Столь заметный и важный социальный пласт прозы Аксенова всегда вторичен по отношению к внутренним переживаниям его героев в том смысле, что отношение к обществу формируется в результате размышлений персонажей (и автора) о жизни и смерти, разрешения любовных отношений, дружеских связей – и не наоборот. Личный опыт приводит к переоценке общественного устройства, поэтому Аксенов на протяжении десятилетий умудряется оставаться лидером и выразителем настроений “поколения” с довольно размытыми возрастными рамками. Ведь именно так, отталкиваясь от своего личного опыта, воспринимают новые времена и обычные люди, а вовсе не на основании чтения социально-политических трактатов и размышлений о системных процессах. Демифологизация Запада, закрывающая целую (советскую) главу в истории российского западничества, произошла в 1990-е годы именно в результате личных размышлений граждан России и во многом вопреки официальной риторике “интеграции страны в общемировое пространство” (по крайней мере, в первой половине десятилетия). Именно в этом смысле Василий Аксенов может быть назван “зеркалом русского западничества”: он пишет не об обществе в целом, а о внутреннем развитии отдельного человека, но именно в результате этого развития меняется все общество, а диагноз писателя оказывается верным в масштабе целой страны.
Но если “Запад” – это не географическое понятие и не особая порода людей, то как объяснить причуды российской модернизации в прошлом и специфику вестернизации после 1991 года? “Запад” оказался развенчан как цельный идеал (что во многом объясняет успех антизападной истерии у разочаровавшегося населения России), но западничество как принцип осмысления общественной жизни в категориях общественной нормы и девиации осталось. В середине 2000-х годов Василий Аксенов написал два романа, которые оказались не только замечательной литературой, но и очень тонким анализом-предчувствием некой намечающейся “новой фазы” российского западничества. Речь идет о “Вольтерьянцах и вольтерьянках” (2004) и “Москва Ква-Ква” (2006). Очевидно, замышлявшийся как итоговый роман своеобразной лирико-историософской трилогии, “Редкие земли” до уровня предшественников явно не дотянул…

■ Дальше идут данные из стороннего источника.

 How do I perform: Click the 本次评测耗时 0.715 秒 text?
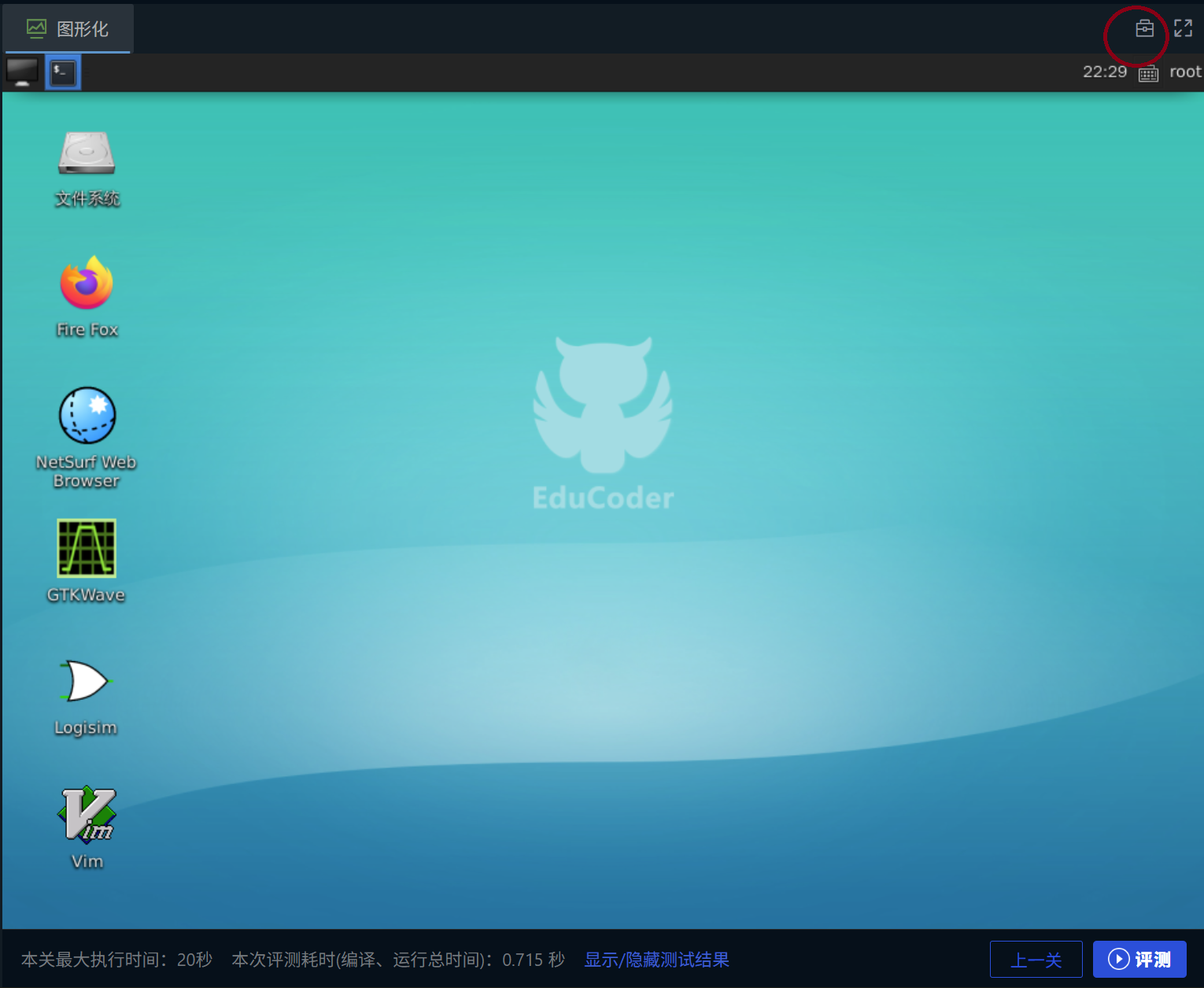pos(398,960)
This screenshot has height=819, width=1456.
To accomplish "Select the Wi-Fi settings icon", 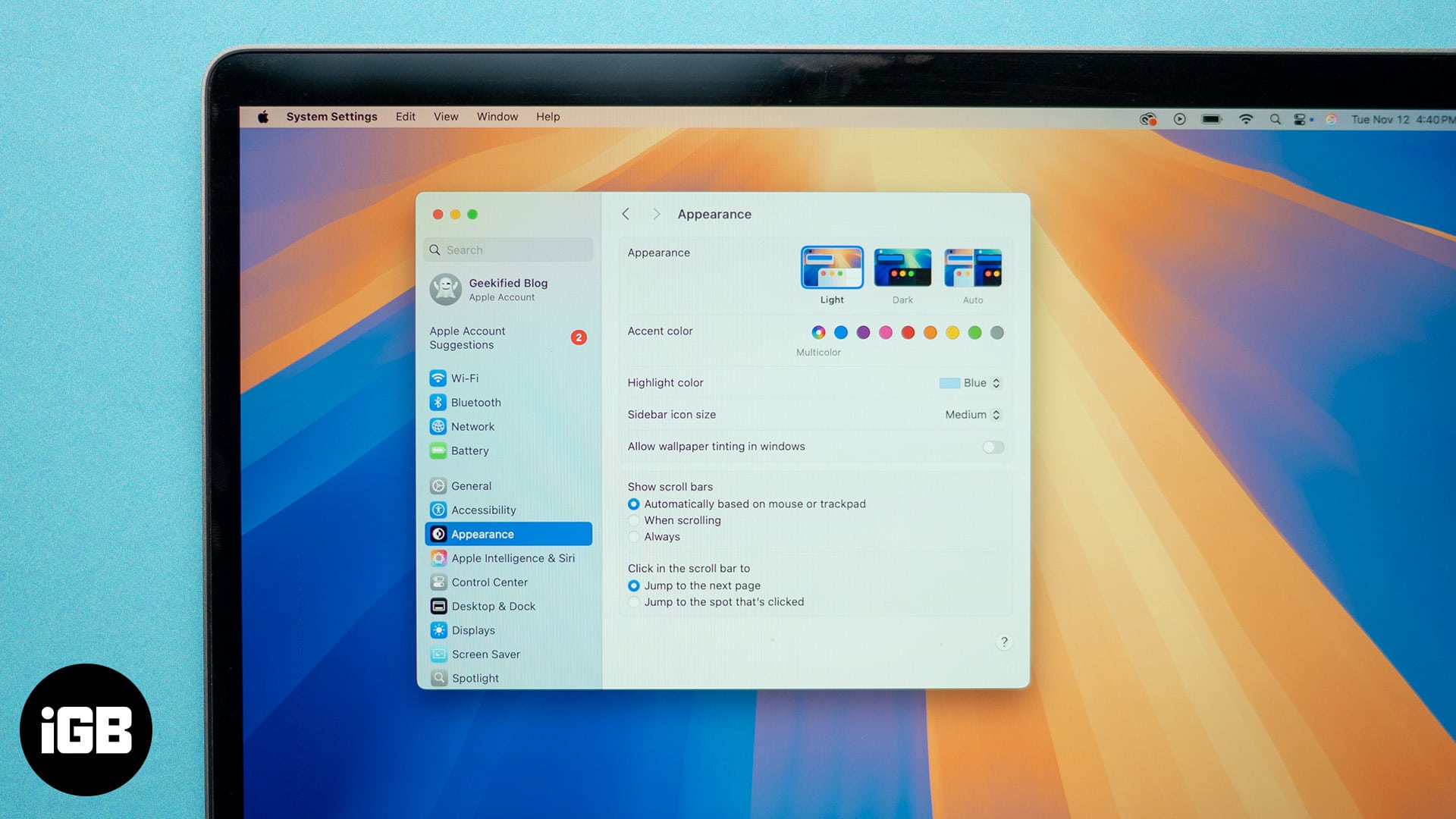I will point(438,377).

ПСИХОАНАЛИЗ РУССКОГО ЗАПАДНИЧЕСТВА
На острове От[т]ец, окруженном со всех сторон бескрайними водами, стоит замок “Дочки-матери”. В нем состоялась судьбоносная встреча Старого Мудреца (Вольтера) и воплощения всевластного женского начала и жизненной силы (под мужской маской), молодой Екатерины II. Они окружены бинарными персонажами, которые в разных сочетаниях образуют символические “четверки”: два полубрата и два их верных коня, сестры-близнецы и их родители, влюбленные сестры и братья и т.п. Им всем противостоит некая бесплотная мрачная Тень. По мере того, как мысли и чувства главных героев становятся все более возвышенными, она вырастает в размерах и все больше материализуется, пока не обретает полную автономность…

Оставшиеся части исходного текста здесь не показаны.